■ GOAL: Continue the write-up on generating Java classes from Log4j configuration grammars with JAXB, starting right after its last line.
======== DOCUMENT EXTRACT
The next screen snapshot demonstrates this.

Running the command described above and demonstrated in the screen snapshot leads to Java classes being generated in a Java package in the src directory called dustin.examples.l4fj1 that allow for unmarshalling from log4j.dtd-compliant XML and for marshalling to log4j.dtd-compliant XML.

Log4j 2.x : Log4j-config.xsd

Log4j 2.x's XML configuration can be either "concise" or "strict" and I need to use "strict" in this post because that is the form that uses a grammar defined by the W3C XML Schema file Log4j-config.xsd and I need a schema to generate Java classes with JAXB. The following command can be run against this XML Schema to generate Java classes representing Log4j2 strict XML.

    xjc -p dustin.examples.l4j2 -d src Log4j-config.xsd -b l4j2.jxb

Running the above command leads to Java classes being generated in a Java package in the src directory called dustin.examples.l4j2 that allow for unmarshalling from Log4j-config.xsd-compliant XML and for marshalling to Log4j-config.xsd-compliant XML.

In the previous example, I included a JAXB binding file with the option -b followed by the name of the binding file (-b l4j2.jxb). This binding was needed to avoid an error that prevented xjc from generated Log4j 2.x-compliant Java classes with the error message, "Property "Value" is already defined. Use <jaxb:property> to resolve this conflict." This issue and how to resolve it are discussed in A Brit in Bermuda's post Property "Value" is already defined. Use to resolve this conflict. The source for the JAXB binding file I used here is shown next.

l4j2.jxb

<jxb:bindings version="2.0"
              xmlns:jxb="http://java.sun.com/xml/ns/jaxb"
================
======== SUPPLIED ENTRIES
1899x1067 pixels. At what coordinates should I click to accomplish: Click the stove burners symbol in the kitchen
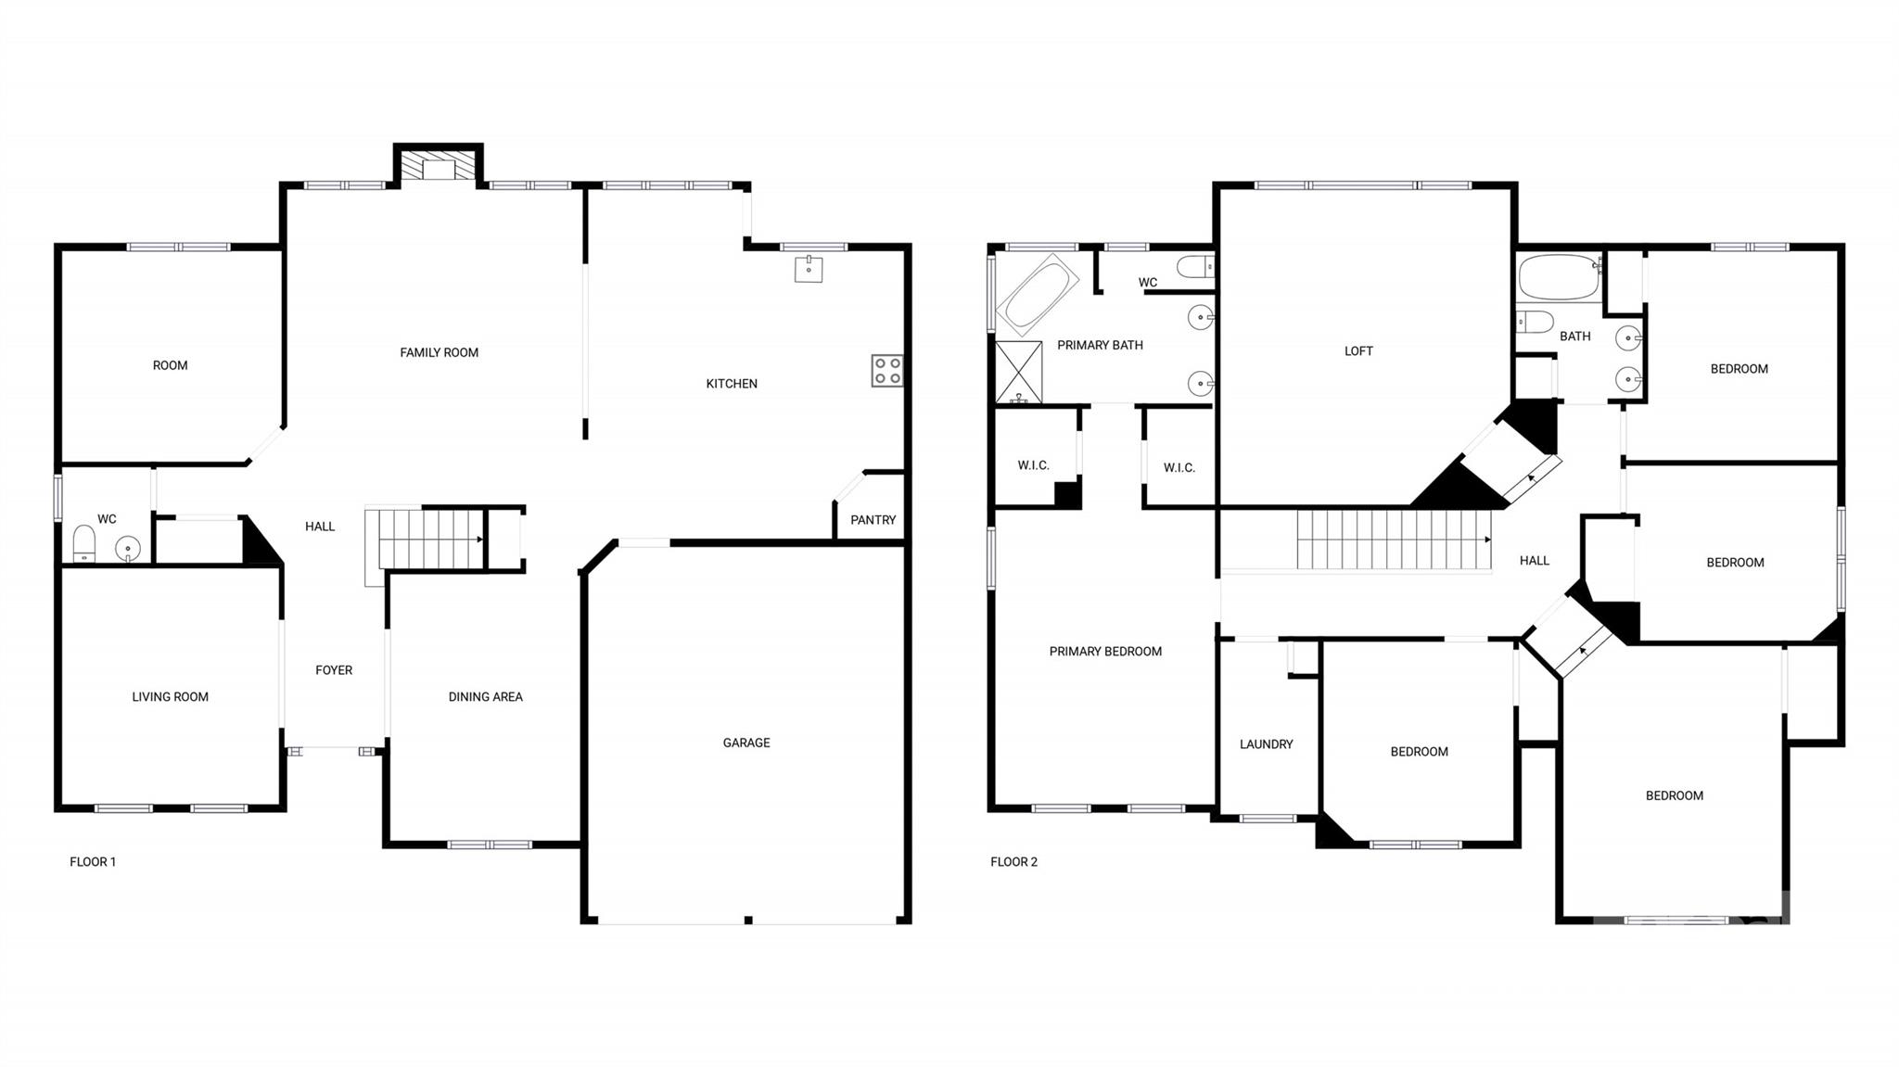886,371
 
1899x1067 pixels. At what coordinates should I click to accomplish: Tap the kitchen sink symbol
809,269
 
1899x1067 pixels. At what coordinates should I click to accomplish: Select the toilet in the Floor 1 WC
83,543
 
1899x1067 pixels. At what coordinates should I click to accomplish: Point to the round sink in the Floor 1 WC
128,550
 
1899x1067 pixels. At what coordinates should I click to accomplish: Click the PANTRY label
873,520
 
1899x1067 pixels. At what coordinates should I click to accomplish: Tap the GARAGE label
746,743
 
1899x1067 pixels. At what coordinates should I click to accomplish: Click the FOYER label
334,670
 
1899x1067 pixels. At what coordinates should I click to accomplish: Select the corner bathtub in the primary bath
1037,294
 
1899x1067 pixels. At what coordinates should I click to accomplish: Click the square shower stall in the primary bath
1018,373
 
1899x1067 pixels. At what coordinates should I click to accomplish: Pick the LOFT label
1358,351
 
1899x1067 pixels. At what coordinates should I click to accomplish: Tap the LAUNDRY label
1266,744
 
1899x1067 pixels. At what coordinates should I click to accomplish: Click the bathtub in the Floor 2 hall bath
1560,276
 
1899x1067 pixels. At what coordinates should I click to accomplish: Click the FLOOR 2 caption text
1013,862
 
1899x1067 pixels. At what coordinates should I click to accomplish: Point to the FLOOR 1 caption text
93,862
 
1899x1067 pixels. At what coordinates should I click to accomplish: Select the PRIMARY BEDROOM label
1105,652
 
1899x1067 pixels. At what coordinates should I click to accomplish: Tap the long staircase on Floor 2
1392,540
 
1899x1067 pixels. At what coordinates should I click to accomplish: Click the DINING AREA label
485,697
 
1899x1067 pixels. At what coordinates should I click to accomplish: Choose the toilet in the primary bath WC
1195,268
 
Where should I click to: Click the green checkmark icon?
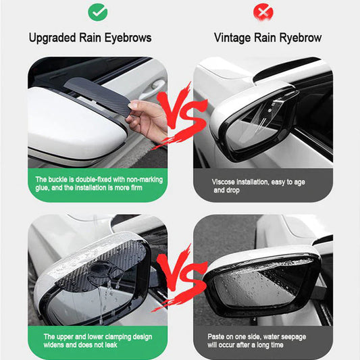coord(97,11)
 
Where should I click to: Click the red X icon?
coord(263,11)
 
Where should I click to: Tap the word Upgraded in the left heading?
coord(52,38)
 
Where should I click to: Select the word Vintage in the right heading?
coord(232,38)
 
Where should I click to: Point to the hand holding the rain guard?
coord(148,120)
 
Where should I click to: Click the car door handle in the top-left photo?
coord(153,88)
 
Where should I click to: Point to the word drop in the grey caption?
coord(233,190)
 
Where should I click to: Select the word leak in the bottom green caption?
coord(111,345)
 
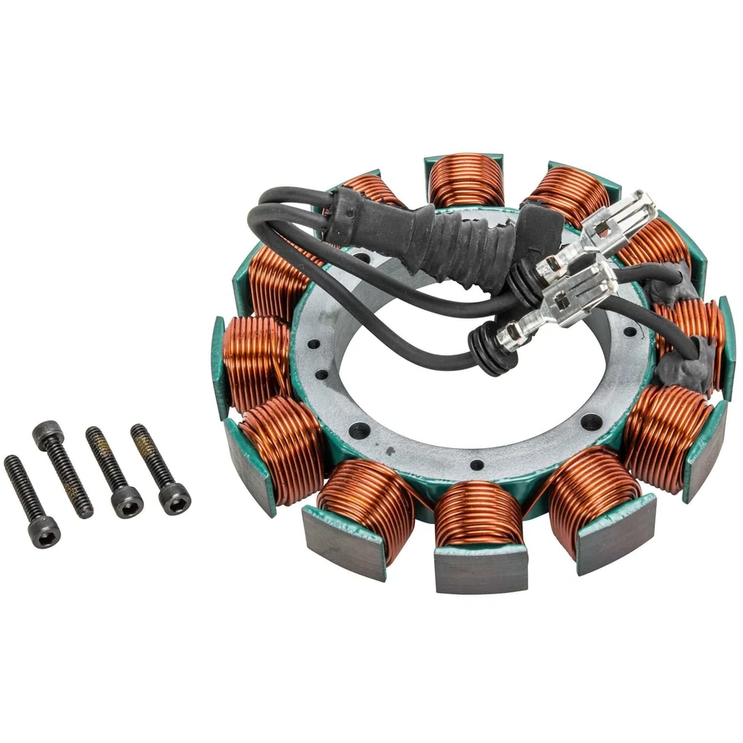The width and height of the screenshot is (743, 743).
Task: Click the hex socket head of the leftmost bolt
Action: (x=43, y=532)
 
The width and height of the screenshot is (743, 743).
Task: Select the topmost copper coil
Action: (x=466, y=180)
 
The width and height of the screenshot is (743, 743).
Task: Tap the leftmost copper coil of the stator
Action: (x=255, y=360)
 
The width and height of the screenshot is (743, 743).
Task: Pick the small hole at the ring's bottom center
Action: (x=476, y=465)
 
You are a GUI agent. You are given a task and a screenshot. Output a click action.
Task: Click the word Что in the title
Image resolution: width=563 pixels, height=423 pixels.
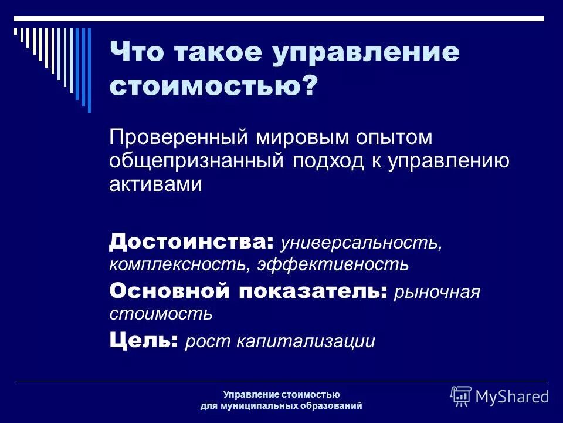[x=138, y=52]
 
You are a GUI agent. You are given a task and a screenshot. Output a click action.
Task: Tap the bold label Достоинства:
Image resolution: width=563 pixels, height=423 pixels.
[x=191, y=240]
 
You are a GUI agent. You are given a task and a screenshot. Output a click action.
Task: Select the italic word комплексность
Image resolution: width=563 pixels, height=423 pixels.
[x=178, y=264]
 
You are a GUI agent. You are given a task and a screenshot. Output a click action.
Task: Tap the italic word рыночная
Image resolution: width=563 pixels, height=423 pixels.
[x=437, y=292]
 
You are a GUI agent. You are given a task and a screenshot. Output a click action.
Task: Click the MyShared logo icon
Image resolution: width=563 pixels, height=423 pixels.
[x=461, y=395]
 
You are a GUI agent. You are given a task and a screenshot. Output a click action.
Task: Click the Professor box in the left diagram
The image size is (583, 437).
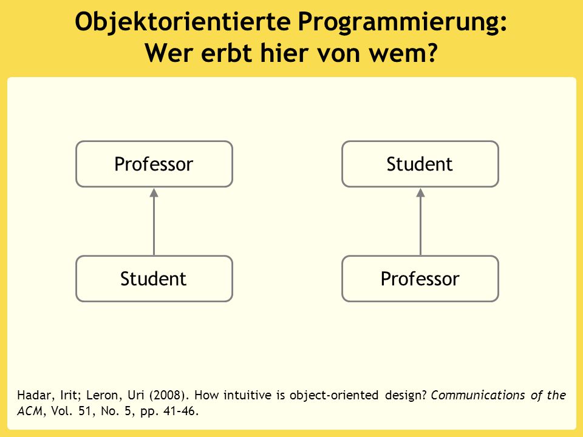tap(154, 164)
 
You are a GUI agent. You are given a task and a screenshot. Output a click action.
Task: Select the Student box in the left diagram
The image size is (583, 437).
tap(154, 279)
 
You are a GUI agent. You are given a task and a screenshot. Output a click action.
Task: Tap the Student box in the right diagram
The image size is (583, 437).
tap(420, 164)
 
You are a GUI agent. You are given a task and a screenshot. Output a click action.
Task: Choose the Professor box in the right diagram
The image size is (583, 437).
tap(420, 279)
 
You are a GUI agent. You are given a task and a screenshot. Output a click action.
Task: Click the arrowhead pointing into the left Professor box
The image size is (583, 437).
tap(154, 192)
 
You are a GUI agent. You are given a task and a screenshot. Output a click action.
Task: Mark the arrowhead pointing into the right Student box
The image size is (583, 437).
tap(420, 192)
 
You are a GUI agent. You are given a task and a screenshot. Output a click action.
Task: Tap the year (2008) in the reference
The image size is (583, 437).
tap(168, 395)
================
■ EXERCISE RESULT:
              xmlns:xsd="http://www.w3.org/2001/XMLSchema">
   <jxb:bindings schemaLocation="Log4j-config.xsd" node="/xsd:schema">
      <jxb:bindings node="//xsd:complexType[@name='KeyValuePairType']">
         <jxb:bindings node=".//xsd:attribute[@name='value']">
            <jxb:property name="pairValue"/>
         </jxb:bindings>
      </jxb:bindings>
   </jxb:bindings>
</jxb:bindings>

The JAXB binding file just shown allows xjc to successfully parse the XSD and generate the Java classes. The one small price to pay (besides writing and referencing the binding file) is that the "value" attribute of the KeyValuePairType will need to be accessed in the Java class as a field named pairValue instead of value.

Unmarshalling Log4j 1.x XML

A potential use case for working with JAXB-generated classes for Log4j 1.x's log4j.dtd and Log4j 2.x's Log-config.xsd is conversion of Log4j 1.x XML configuration files to Log4j 2.x "strict" XML configuration files. In this situation, one would need to unmarshall Log4j 1.x log4j.dtd-compliant XML and marshall Log4j 2.x Log4j-config.xsd-compliant XML.

The following code listing demonstrates how the Log4j 1.x XML might be unmarshalled using the previously generated JAXB classes.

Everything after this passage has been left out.